Tuesday, September 08, 2015

Taking Down the Cemetery

My in-laws are downsizing and moving to a one-story house closer in, as retirees tend to do, so I am losing my pet cemetery in the heavily wooded part of their lot in a neighboring county.

It was a great cemetery, accessible by a makeshift path and overlooking a very deep creek bed below. When we arrived with our first cat to bury, Merly, there were already two others on the bluff, my sister-in-law's cat, Elvis, and my other sister-in-law's dog Beagle Bailey. We sort of knew about Bailey, but Elvis was only discovered because we hit a towel after digging into the perfect spot and my husband became suspicious the grave was already occupied.

It was a very hot July day. My in-laws were at the beach so we were alone at the house and this was our first shared pet to die on us, and we were distraught. Somehow, my husband's eyeglasses fell out of his breast pocket into the grave and he didn't notice they were gone until he was done refilling Elvis' grave. So he had to dig the hole again.

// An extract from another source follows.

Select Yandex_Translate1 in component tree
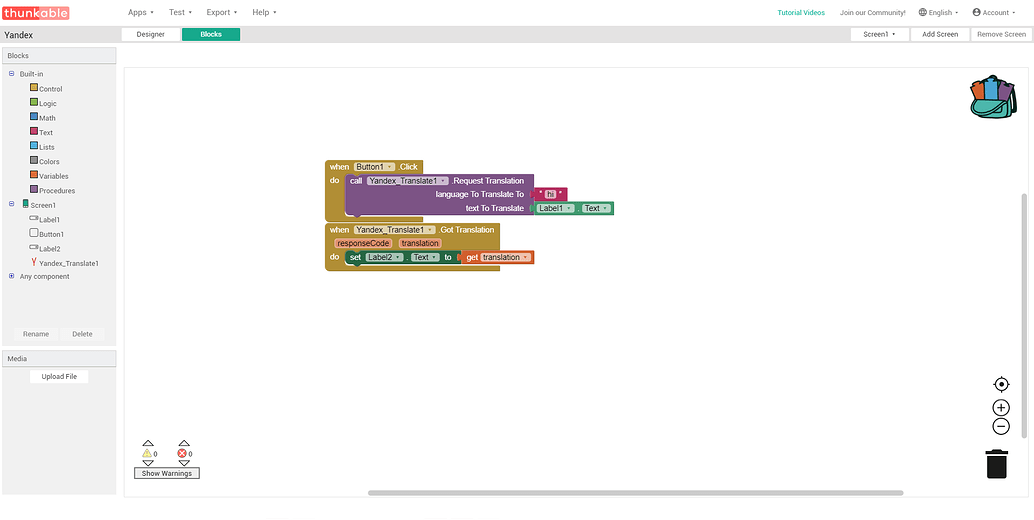 click(68, 263)
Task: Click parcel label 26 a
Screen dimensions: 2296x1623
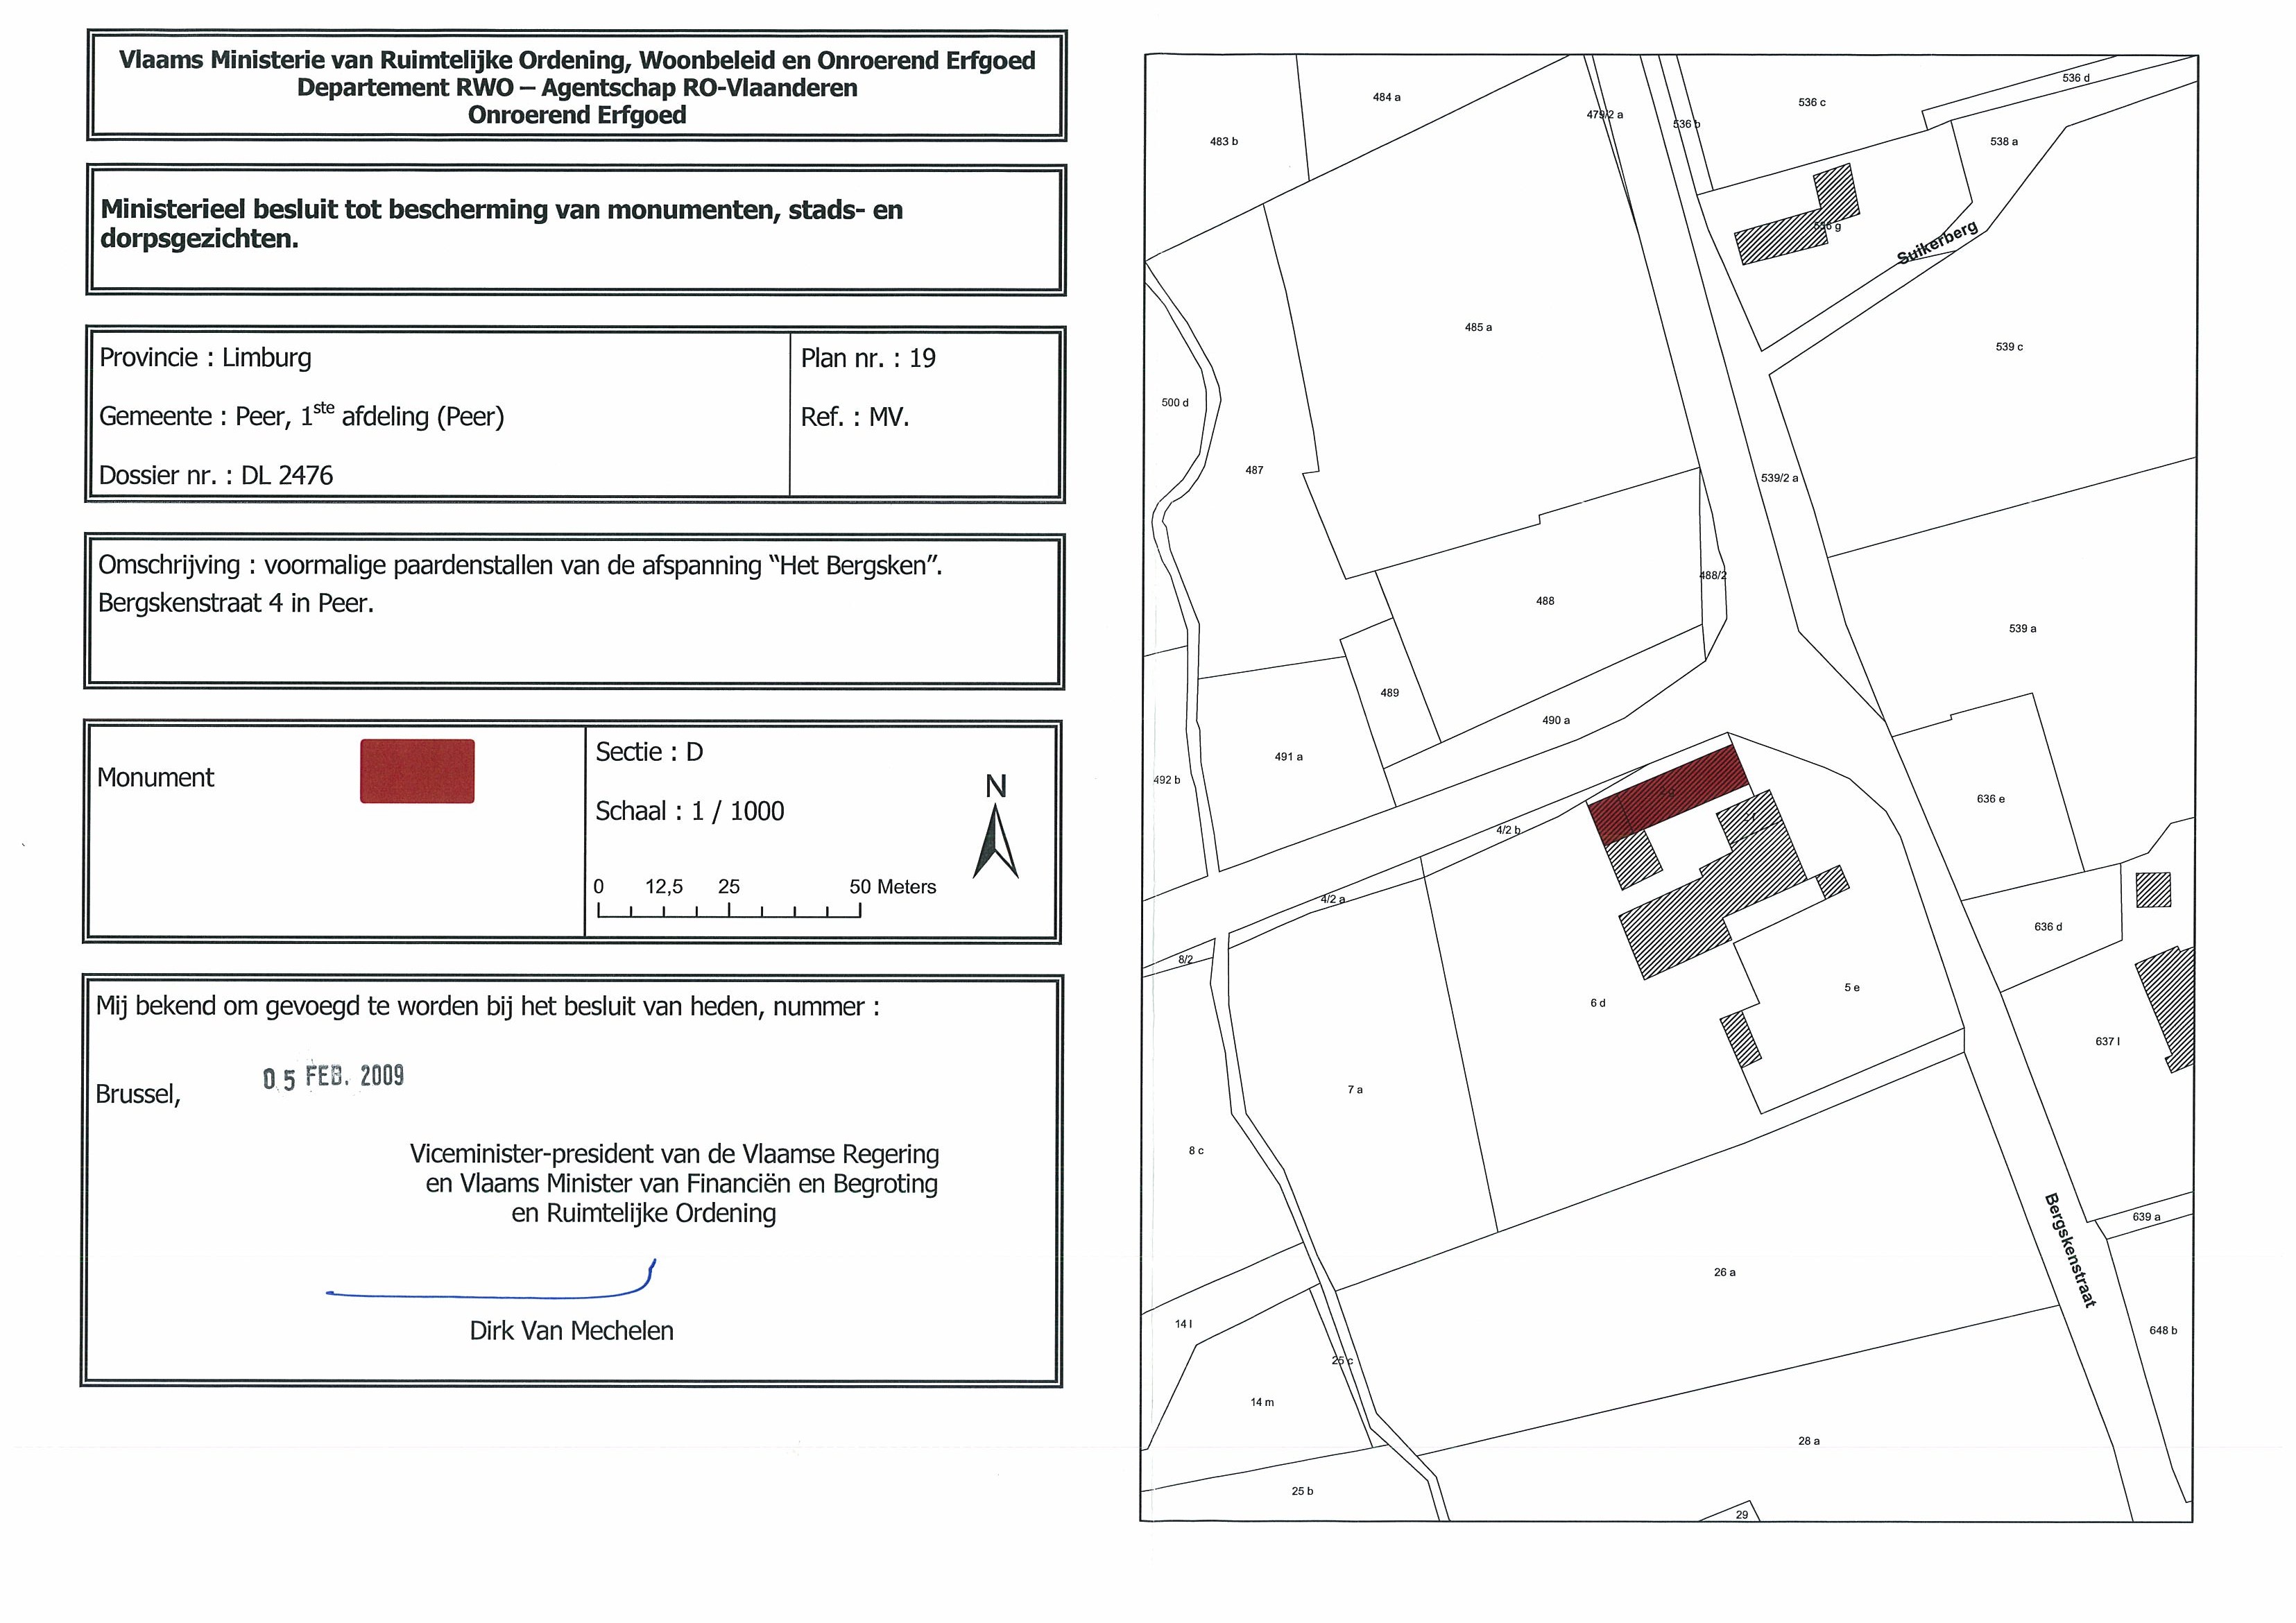Action: (x=1724, y=1273)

We found the second best spot and left Merly there with many tears, arriving back home with many ticks on us. Over the seasons, we'd add a ceramic marker with her name and more big rocks. Then we added another cat, Red, also in July. This time my husband was leaving to play a show in West Virginia the morning she died, so I had to go to the cemetery alone and get my stepfather-in-law to dig the grave.


This past February, we made our first winter outing to the cemetery to bury Arbee, and this time when we came back weeks later with the ceramic marker, we added more rocks purchased from a quarry to all the graves and colorful pinwheels that spun in the breeze and communicated comfort to the matching pinwheels in my yard at home.

But I don't want to leave all that to strangers who will be buying the house. It is time to part. It is not unbearable. My first cat of 18 years, is buried in the yard of my husband's childhood home, which has since been sold and is no longer accessible to us. Her companion, who lived to 17, was buried in my in-law's first house, which they sold. That time they exhumed all the dogs in their yard for cremation, and my cat was in the crowd. Her ashes reside in a little doghouse on their mantle. I really don't think about her being there or anywhere. And after 20 years, it's hard to remember those two at all.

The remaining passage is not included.